--- Task requirements ---
How many lines in the items below contain the string "width"? Case counts, so match only that exact capitalization. Reply with the number alone.

** Begin **

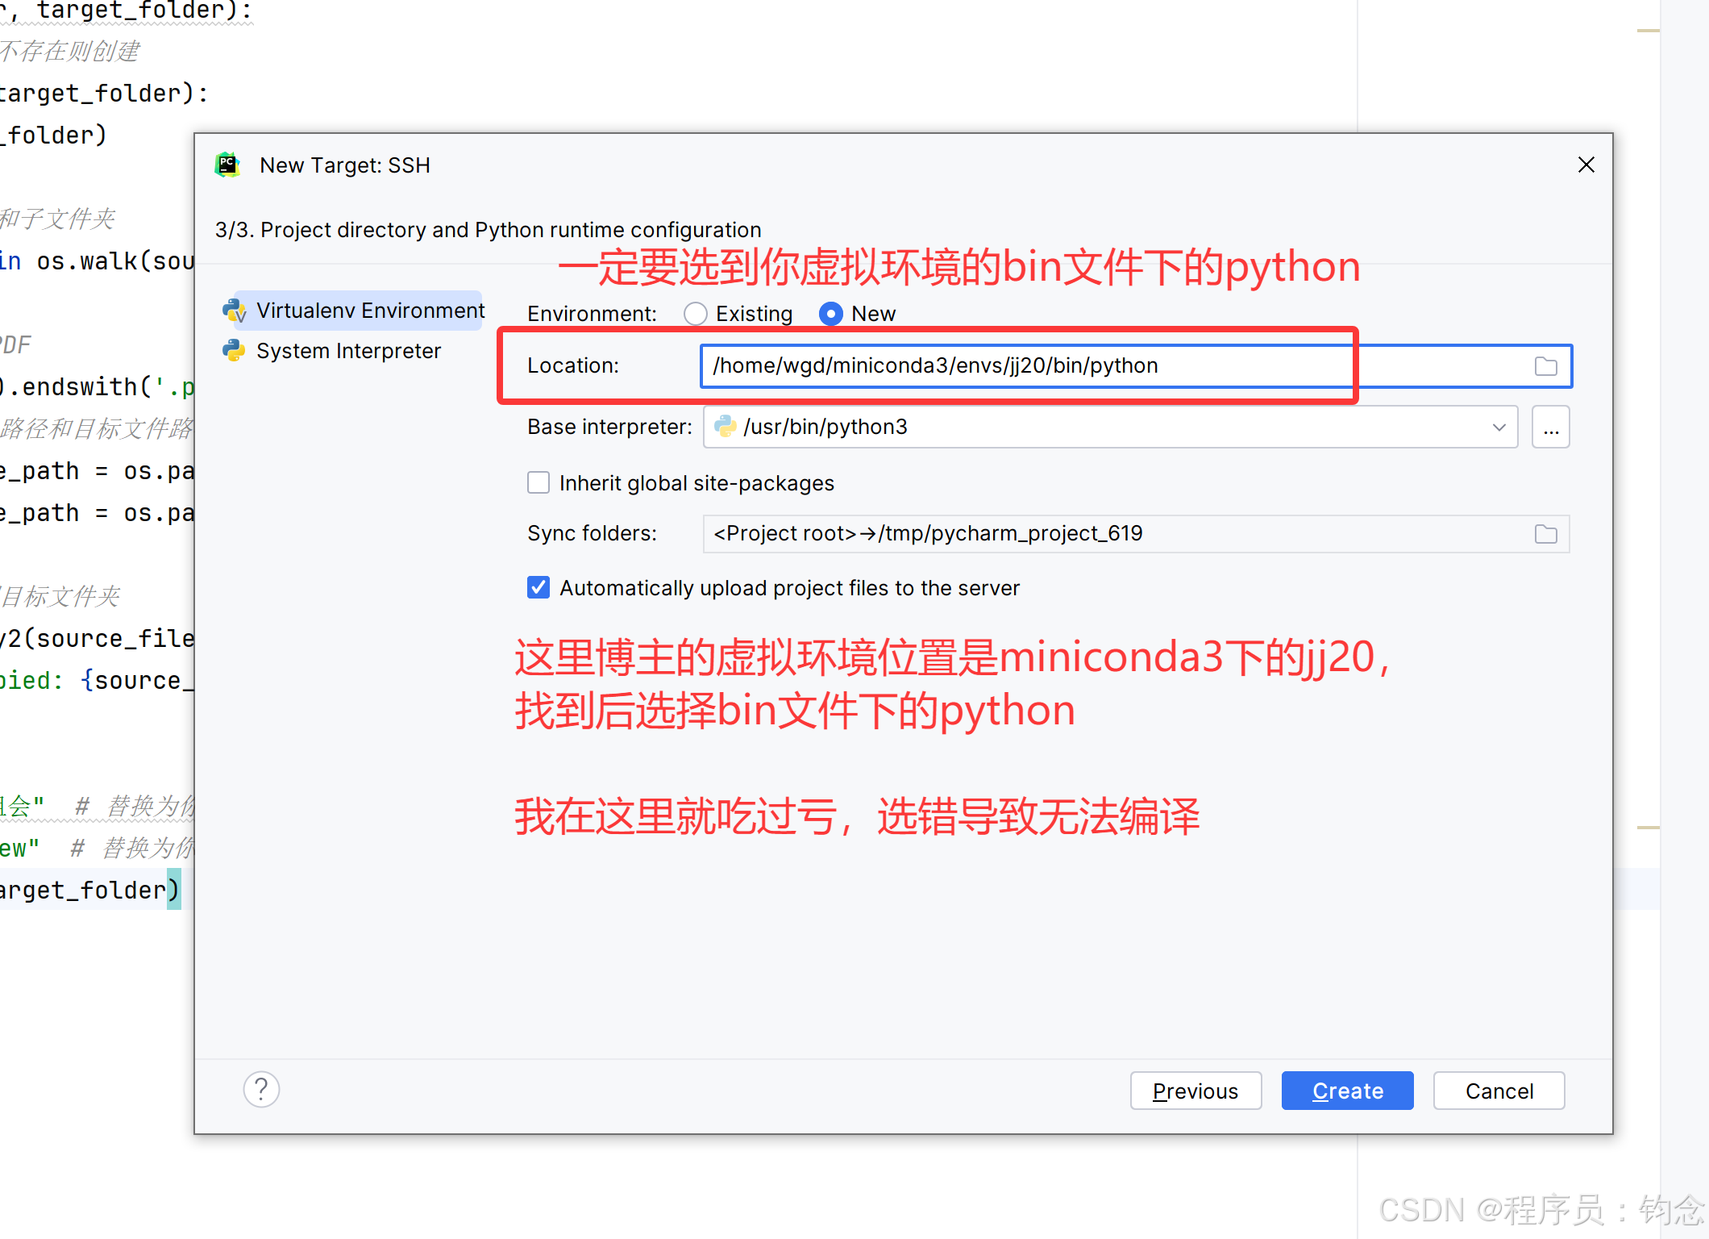Select the New environment radio button
The width and height of the screenshot is (1709, 1239).
pos(830,314)
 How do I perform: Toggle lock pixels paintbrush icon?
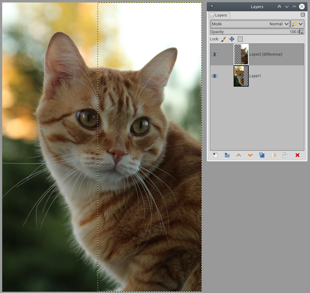(223, 39)
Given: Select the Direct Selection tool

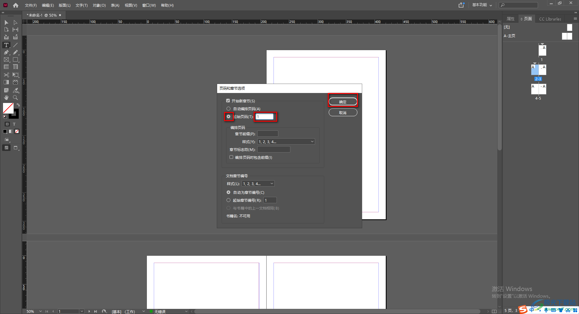Looking at the screenshot, I should tap(15, 23).
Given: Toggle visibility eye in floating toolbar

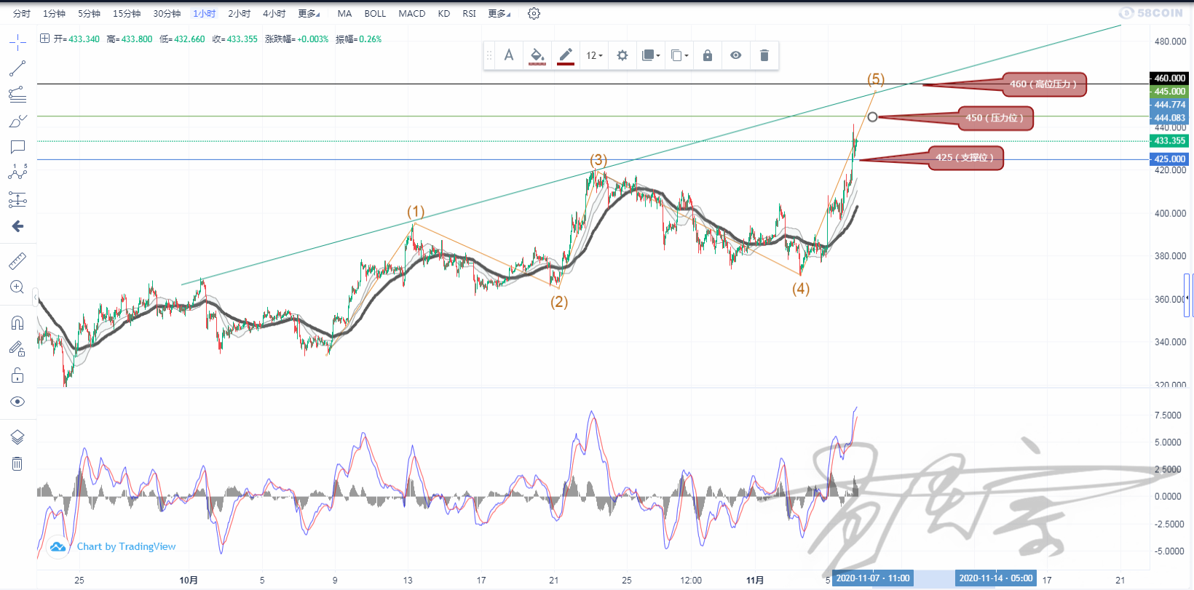Looking at the screenshot, I should [x=736, y=55].
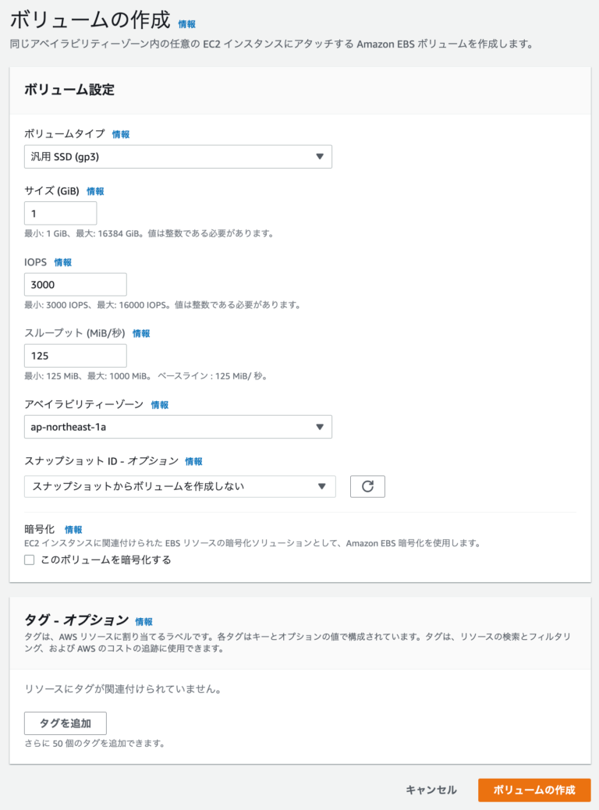Enable このボリュームを暗号化する checkbox
The image size is (599, 810).
[29, 560]
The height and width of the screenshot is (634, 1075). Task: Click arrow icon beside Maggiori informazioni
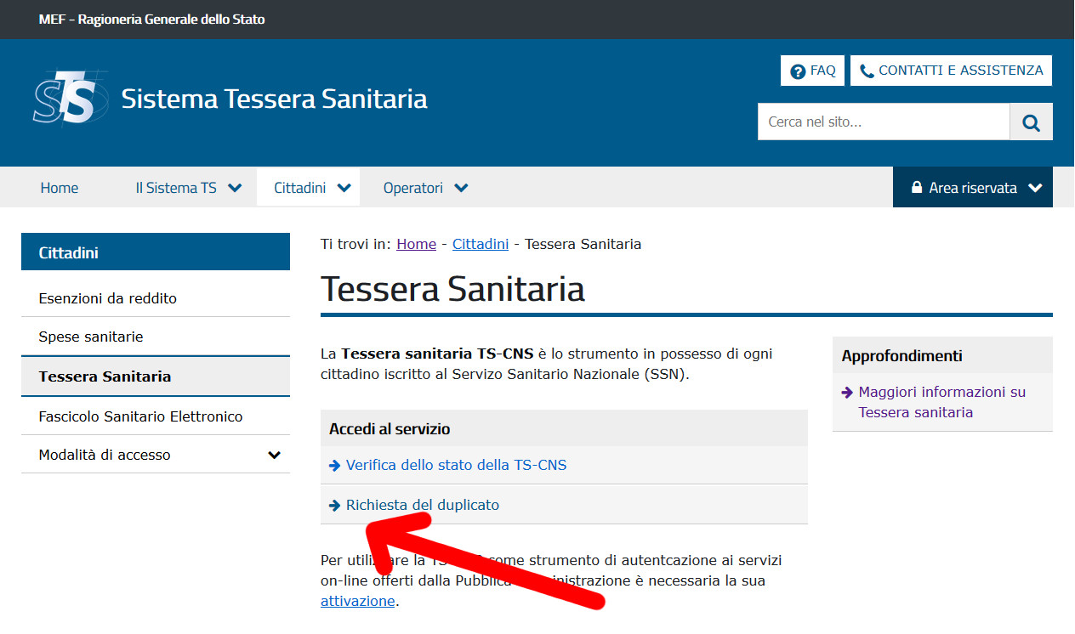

** End **

--- Full response ---
2